NASA's New Flyover Movies of the Pluto system, created from New Horizons Spacecraft data and digital elevation models, give the sky-watching world close-up views of the spectacular features discovered on Pluto and Charon. Since the first New Horizons images came back in 2015 showing close-up pictures of the Pluto system — the dwarf planet Pluto and its moons, the largest of which is Charon — sky watchers have been eager for more.

New Horizons flyover movies

NASA's New Horizons mission scientists' two flyover movies reveal spectacular new features, seen from a closer vantage point than attained by the New Horizons spacecraft itself, reshaping how science understands Pluto and Charon.

The flyover movies show a hemispheric view of the dwarf planet and its moon. Pluto presents a longitudinal hemisphere, and Charon presents its northern hemisphere. The movies can be little dizzying, so a description of the flyovers is kindly provided by NASA.

Pluto's New Horizons flyover

Pluto's flyover covers a longitudinal hemisphere, going from north to southwest, back up north, then to southeast. Descending southward over the highlands, the flyover curves westward heading toward Pluto's western edge (the west edge, or limb, of a heavenly sphere is toward our earthly right while the east edge is toward our earthly left).

The New Horizons view crosses westward over the nitrogen ice plain, which contains blocky mountain ranges on its right and is bordered to the west by dark, cratered terrain.

The view turns north over the rugged and fractured highlands again. The view then turns southward over deep, wide pits then concludes over the sharply-bladed terrain of the eastern limb before seeming to fall off the southeast side into the approaching, vast canopy of stars.

All the names of features on Pluto and Charon are informal.

Let's add the informal names of Pluto's features seen on this hemisphere.

  • Nitrogen ice plain, informally called Sputnik Planitia.
  • Dark cratered terrain, called Cthulhu Macula.
  • Highlands, rugged and fractured, called Voyager Terra.
  • Sharply bladed terrain, called Tartarus Dorsa.

Charon's New Horizons flyover

Charon's flyover movie covers its northern hemisphere, soaring from equator to northern polar cap, then southward to equator again.

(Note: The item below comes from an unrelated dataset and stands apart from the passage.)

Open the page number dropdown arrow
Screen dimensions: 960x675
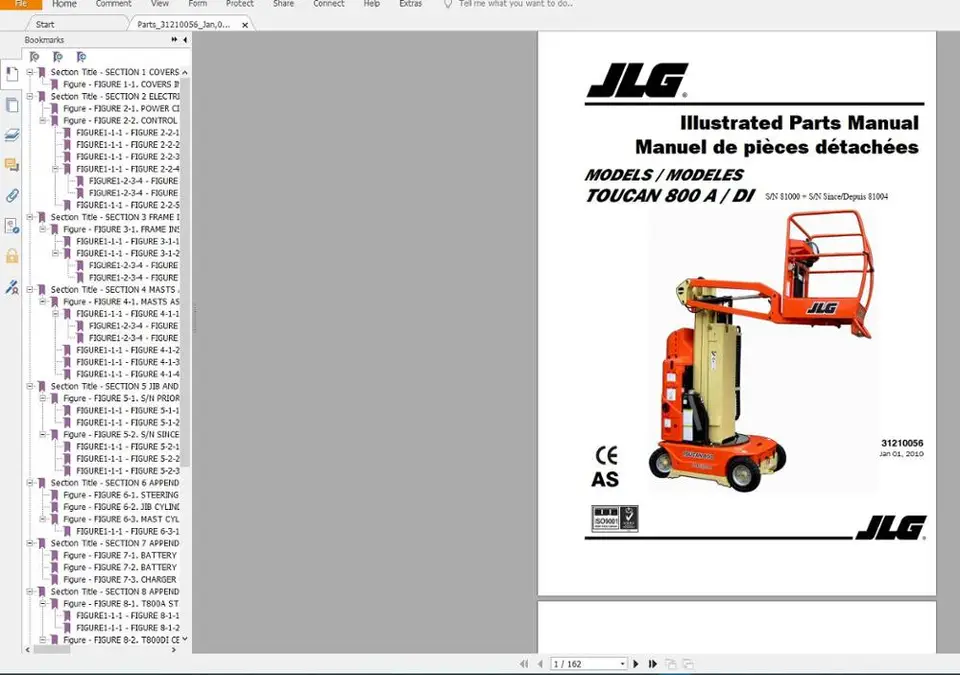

Charon's New Horizons movie begins at the equatorial belt, soaring over a surprising, elongated equatorial chasm. The flyover goes northward — showing a long shot of the equatorial chasm — over a wide, hollow crater, then over the dark polar hood.

The view turns southward again and cruises over rugged northern terrain, revealing a ringed pattern of hollowed areas looking rather like a flower with a raised center, toward the equator. The final view crosses over and concludes above the flat equatorial plain and the mystical "'moated mountains'" slightly south of the plain. Let's add the informal names of Charon's features seen on its northern hemisphere.

  • Surprising elongated equatorial chasm, informally called Serenity Chasma.
  • Northern crater, called crater Dorothy Gale.
  • Dark polar hood, called Mordor Macula.
  • Rugged northern terrain, called Oz Terra.
  • Flat equatorial plains, called Vulcan Planum.
  • Mystical moted mountains, called Clarke Montes.

Pluto and Charon have, thanks to NASA's New Horizons mission scientists, shown new faces and spectacular features to happy sky watchers.

Pluto and Charon flyover movies, the technicalities

The flyover movies have topographic relief features exaggerated in size "by a factor of two to three times" for enhancement of topographic detail, and the "surface colors of Pluto and Charon also have been enhanced" to provide greater detail.

NASA's Bill Keeter credits the work of Paul Schenk and John Blackwell of the Lunar and Planetary Institute in Houston: "Digital mapping and rendering were performed by Paul Schenk and John Blackwell of the Lunar and Planetary Institute in Houston. All feature names in the Pluto system are informal."